After mitosis, when the nuclear membrane has reformed and the cleavage furrow is well advanced, the fusome begins to migrate posteriorly towards the cleavage furrow (Fig. 2H,I). At the same time, a small amount of fusomal material accumulates in the nascent ring canal, forming a ‘plug’ in the ring. Although we could not determine its origin(s) from this experiment, we suggest that the plug is formed at least in part from newly synthesized material, since the original spherical fusome does not become noticeably smaller as it forms. As interphase progresses, the plug enlarges and the original fusome elongates along the anterior-posterior axis of the stem cell, eventually contacting the growing plug (Fig. 2J). The resulting single fusome then reorganizes and/or accumulates new material until it forms a thick bar-shaped structure that extends through the ring canal (Fig. 2K). Later, as the ring canal closes, it appears to squeeze the bar-shaped fusome into two pieces (Fig. 2L). Because of the appearance of the fusome, we call this the ‘exclamation point’ stage. At this stage, the fusome is usually distributed unequally between the two cells; thus about one-third of it ends up in the cystoblast, and the remainder in the stem cell. The bar-shaped fusome and its unequal distribution between the two cells were previously reported by Deng and Lin (1997).

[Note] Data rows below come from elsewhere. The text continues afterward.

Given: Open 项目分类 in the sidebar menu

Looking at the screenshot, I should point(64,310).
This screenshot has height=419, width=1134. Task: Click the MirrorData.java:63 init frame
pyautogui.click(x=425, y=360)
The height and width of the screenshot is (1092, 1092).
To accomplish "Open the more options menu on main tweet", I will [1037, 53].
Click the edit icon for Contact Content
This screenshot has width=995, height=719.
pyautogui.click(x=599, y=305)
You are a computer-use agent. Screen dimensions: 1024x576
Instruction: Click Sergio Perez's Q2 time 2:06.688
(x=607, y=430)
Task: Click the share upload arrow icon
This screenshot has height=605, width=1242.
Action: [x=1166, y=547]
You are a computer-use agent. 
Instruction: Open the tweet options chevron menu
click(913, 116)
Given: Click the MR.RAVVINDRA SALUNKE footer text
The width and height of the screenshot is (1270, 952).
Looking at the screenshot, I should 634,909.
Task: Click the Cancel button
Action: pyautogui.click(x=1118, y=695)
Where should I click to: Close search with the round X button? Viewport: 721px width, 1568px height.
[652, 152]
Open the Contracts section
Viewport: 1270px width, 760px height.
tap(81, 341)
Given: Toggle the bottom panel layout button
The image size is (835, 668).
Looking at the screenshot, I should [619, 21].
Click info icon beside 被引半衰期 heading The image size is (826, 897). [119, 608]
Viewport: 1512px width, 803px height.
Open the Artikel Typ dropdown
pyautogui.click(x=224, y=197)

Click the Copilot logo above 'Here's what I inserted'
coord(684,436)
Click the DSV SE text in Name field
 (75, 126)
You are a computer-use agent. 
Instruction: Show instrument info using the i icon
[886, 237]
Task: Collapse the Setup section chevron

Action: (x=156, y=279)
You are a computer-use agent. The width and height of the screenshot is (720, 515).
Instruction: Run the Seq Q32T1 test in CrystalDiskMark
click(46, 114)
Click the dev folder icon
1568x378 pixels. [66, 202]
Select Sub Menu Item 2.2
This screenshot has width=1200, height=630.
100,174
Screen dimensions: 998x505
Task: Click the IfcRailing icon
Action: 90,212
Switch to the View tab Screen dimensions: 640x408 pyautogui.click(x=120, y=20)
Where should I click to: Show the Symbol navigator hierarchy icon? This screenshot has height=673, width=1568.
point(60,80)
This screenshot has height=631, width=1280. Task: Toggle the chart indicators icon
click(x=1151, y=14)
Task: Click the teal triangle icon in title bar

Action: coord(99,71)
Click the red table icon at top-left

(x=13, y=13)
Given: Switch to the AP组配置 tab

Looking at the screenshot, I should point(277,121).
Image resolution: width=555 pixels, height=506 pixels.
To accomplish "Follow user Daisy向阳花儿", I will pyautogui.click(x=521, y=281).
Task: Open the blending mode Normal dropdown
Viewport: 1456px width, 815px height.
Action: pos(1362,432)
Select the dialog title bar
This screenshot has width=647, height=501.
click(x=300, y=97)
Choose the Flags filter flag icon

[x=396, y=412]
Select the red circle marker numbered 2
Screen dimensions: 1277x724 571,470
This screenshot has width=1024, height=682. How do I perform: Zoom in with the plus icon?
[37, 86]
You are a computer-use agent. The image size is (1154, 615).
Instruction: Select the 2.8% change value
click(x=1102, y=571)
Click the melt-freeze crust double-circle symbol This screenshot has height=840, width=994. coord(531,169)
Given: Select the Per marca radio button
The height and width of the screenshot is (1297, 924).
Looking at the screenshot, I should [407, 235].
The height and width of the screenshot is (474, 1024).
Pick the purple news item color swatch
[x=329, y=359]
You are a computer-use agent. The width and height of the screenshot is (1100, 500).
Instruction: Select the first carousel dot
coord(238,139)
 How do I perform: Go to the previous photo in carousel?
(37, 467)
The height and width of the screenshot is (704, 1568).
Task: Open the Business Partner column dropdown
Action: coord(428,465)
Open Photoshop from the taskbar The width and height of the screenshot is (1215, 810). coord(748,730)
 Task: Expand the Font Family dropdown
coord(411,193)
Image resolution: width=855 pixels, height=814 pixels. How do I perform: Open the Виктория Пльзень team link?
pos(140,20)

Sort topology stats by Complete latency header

When there is no anillin at the membrane (and presumably no connection) between the stem cell and cystoblast, the stem cell fusome returns to the anterior tip of the cell and regains its spherical shape (Fig. 2M). In stem cells that appear to have separated only recently from a cystoblast, the fusome looks smaller than in other stem cells (compare Fig. 2F and M); hence it might accumulate more material before the stem cell divides again. In some stem cells, the fusome appears to remain connected to the anterior tip of the cell throughout interphase. After the bulk of the fusome has migrated posteriorly, a thin ‘thread’ of material is visible between it and the anterior membrane. The fusome can also separate into two pieces; one piece migrates posteriorly and fuses with the new fusome plug, while the other piece remains at the anterior membrane of the stem cell. The behavior of the fusome in these cases suggests that there is a specific cortical attachment site for the fusome, from which it does not always detach completely.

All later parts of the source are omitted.